THE REQUEST: Copy out the following entries again, line for line, with no changes.

STORED DATA:
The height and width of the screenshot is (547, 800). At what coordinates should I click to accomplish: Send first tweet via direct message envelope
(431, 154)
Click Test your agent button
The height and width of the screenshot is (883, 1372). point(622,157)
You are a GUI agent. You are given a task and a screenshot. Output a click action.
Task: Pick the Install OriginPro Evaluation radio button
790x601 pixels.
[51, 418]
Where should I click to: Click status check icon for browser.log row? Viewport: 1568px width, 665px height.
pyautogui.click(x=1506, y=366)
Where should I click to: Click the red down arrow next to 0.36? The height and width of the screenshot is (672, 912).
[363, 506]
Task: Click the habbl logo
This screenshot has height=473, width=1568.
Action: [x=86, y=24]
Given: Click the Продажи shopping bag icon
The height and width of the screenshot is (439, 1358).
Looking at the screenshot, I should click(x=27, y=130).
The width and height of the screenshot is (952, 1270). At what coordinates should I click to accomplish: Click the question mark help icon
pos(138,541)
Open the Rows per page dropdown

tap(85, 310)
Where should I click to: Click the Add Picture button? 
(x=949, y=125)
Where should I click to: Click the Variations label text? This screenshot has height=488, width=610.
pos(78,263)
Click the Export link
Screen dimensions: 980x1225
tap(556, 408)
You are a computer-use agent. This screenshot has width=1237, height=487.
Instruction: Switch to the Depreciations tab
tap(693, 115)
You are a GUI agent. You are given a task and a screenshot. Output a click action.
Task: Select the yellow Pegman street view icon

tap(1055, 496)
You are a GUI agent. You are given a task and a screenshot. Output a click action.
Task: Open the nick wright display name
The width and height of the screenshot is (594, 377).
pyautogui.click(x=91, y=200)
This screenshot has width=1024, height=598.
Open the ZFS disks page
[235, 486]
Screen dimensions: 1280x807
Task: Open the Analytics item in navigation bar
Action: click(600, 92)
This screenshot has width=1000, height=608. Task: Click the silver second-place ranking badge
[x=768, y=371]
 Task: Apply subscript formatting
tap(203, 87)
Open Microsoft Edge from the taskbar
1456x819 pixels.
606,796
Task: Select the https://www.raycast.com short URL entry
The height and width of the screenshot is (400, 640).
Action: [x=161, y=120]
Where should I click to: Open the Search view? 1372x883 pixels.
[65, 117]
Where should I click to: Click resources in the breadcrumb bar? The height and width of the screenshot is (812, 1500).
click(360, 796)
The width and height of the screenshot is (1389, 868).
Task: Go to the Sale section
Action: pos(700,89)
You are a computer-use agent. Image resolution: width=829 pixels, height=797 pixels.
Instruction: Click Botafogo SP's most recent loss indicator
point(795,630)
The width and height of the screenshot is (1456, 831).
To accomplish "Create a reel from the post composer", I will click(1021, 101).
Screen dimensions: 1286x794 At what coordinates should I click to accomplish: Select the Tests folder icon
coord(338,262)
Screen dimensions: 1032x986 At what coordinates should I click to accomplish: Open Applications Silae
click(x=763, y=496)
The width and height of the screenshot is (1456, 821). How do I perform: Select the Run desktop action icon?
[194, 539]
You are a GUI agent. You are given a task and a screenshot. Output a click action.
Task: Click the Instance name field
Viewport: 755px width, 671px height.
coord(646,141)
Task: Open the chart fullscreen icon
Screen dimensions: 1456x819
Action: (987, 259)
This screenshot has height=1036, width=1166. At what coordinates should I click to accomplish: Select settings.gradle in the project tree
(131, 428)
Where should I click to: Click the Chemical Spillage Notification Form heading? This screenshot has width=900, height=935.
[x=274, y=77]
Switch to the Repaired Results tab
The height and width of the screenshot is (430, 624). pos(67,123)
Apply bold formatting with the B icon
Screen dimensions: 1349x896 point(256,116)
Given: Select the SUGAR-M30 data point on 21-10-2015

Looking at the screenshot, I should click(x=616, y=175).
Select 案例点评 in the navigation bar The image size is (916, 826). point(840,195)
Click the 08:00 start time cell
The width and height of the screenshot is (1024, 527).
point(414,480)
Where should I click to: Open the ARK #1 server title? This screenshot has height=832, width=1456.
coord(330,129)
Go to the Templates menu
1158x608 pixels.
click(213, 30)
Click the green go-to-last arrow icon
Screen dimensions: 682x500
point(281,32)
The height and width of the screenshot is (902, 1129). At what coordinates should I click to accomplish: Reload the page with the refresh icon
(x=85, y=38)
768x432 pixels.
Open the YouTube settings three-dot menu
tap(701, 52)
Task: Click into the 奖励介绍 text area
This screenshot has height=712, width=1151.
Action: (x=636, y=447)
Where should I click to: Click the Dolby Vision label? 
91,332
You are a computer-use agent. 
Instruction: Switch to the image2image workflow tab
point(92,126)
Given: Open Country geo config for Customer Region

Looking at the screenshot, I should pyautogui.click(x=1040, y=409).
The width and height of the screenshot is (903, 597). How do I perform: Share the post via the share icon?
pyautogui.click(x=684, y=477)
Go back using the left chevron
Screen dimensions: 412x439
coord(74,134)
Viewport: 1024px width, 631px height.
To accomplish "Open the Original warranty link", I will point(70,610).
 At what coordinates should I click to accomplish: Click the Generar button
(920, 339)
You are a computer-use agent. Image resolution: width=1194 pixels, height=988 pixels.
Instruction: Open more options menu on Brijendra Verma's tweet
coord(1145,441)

EXERCISE RESPONSE:
The height and width of the screenshot is (547, 800). At what coordinates should I click to accomplish: Send first tweet via direct message envelope
(431, 154)
Click Test your agent button
The height and width of the screenshot is (883, 1372). point(622,157)
You are a GUI agent. You are given a task and a screenshot. Output a click action.
Task: Pick the Install OriginPro Evaluation radio button
790x601 pixels.
[51, 418]
Where should I click to: Click status check icon for browser.log row? Viewport: 1568px width, 665px height.
pyautogui.click(x=1506, y=366)
Where should I click to: Click the red down arrow next to 0.36? The height and width of the screenshot is (672, 912).
[363, 506]
Task: Click the habbl logo
This screenshot has height=473, width=1568.
Action: [x=86, y=24]
Given: Click the Продажи shopping bag icon
The height and width of the screenshot is (439, 1358).
Looking at the screenshot, I should click(x=27, y=130).
The width and height of the screenshot is (952, 1270). At what coordinates should I click to accomplish: Click the question mark help icon
pos(138,541)
Open the Rows per page dropdown

tap(85, 310)
Where should I click to: Click the Add Picture button? 
(x=949, y=125)
Where should I click to: Click the Variations label text? This screenshot has height=488, width=610.
pos(78,263)
Click the Export link
Screen dimensions: 980x1225
tap(556, 408)
You are a computer-use agent. This screenshot has width=1237, height=487.
Instruction: Switch to the Depreciations tab
tap(693, 115)
You are a GUI agent. You are given a task and a screenshot. Output a click action.
Task: Select the yellow Pegman street view icon

tap(1055, 496)
You are a GUI agent. You are given a task and a screenshot. Output a click action.
Task: Open the nick wright display name
The width and height of the screenshot is (594, 377).
pyautogui.click(x=91, y=200)
This screenshot has width=1024, height=598.
Open the ZFS disks page
[235, 486]
Screen dimensions: 1280x807
Task: Open the Analytics item in navigation bar
Action: click(600, 92)
This screenshot has width=1000, height=608. Task: Click the silver second-place ranking badge
[x=768, y=371]
 Task: Apply subscript formatting
tap(203, 87)
Open Microsoft Edge from the taskbar
1456x819 pixels.
606,796
Task: Select the https://www.raycast.com short URL entry
The height and width of the screenshot is (400, 640).
Action: [x=161, y=120]
Where should I click to: Open the Search view? 1372x883 pixels.
[65, 117]
Where should I click to: Click resources in the breadcrumb bar? The height and width of the screenshot is (812, 1500).
click(360, 796)
The width and height of the screenshot is (1389, 868).
Task: Go to the Sale section
Action: pos(700,89)
You are a computer-use agent. Image resolution: width=829 pixels, height=797 pixels.
Instruction: Click Botafogo SP's most recent loss indicator
point(795,630)
The width and height of the screenshot is (1456, 831).
To accomplish "Create a reel from the post composer", I will click(1021, 101).
Screen dimensions: 1286x794 At what coordinates should I click to accomplish: Select the Tests folder icon
coord(338,262)
Screen dimensions: 1032x986 At what coordinates should I click to accomplish: Open Applications Silae
click(x=763, y=496)
The width and height of the screenshot is (1456, 821). How do I perform: Select the Run desktop action icon?
[194, 539]
You are a GUI agent. You are given a task and a screenshot. Output a click action.
Task: Click the Instance name field
Viewport: 755px width, 671px height.
coord(646,141)
Task: Open the chart fullscreen icon
Screen dimensions: 1456x819
Action: (987, 259)
This screenshot has height=1036, width=1166. At what coordinates should I click to accomplish: Select settings.gradle in the project tree
(131, 428)
Where should I click to: Click the Chemical Spillage Notification Form heading? This screenshot has width=900, height=935.
[x=274, y=77]
Switch to the Repaired Results tab
The height and width of the screenshot is (430, 624). pos(67,123)
Apply bold formatting with the B icon
Screen dimensions: 1349x896 point(256,116)
Given: Select the SUGAR-M30 data point on 21-10-2015

Looking at the screenshot, I should click(x=616, y=175).
Select 案例点评 in the navigation bar The image size is (916, 826). point(840,195)
Click the 08:00 start time cell
The width and height of the screenshot is (1024, 527).
point(414,480)
Where should I click to: Open the ARK #1 server title? This screenshot has height=832, width=1456.
coord(330,129)
Go to the Templates menu
1158x608 pixels.
click(213, 30)
Click the green go-to-last arrow icon
Screen dimensions: 682x500
point(281,32)
The height and width of the screenshot is (902, 1129). At what coordinates should I click to accomplish: Reload the page with the refresh icon
(x=85, y=38)
768x432 pixels.
Open the YouTube settings three-dot menu
tap(701, 52)
Task: Click into the 奖励介绍 text area
This screenshot has height=712, width=1151.
Action: (x=636, y=447)
Where should I click to: Click the Dolby Vision label? 
91,332
You are a computer-use agent. 
Instruction: Switch to the image2image workflow tab
point(92,126)
Given: Open Country geo config for Customer Region

Looking at the screenshot, I should pyautogui.click(x=1040, y=409).
The width and height of the screenshot is (903, 597). How do I perform: Share the post via the share icon?
pyautogui.click(x=684, y=477)
Go back using the left chevron
Screen dimensions: 412x439
coord(74,134)
Viewport: 1024px width, 631px height.
To accomplish "Open the Original warranty link", I will point(70,610).
 At what coordinates should I click to accomplish: Click the Generar button
(920, 339)
You are a computer-use agent. Image resolution: width=1194 pixels, height=988 pixels.
Instruction: Open more options menu on Brijendra Verma's tweet
coord(1145,441)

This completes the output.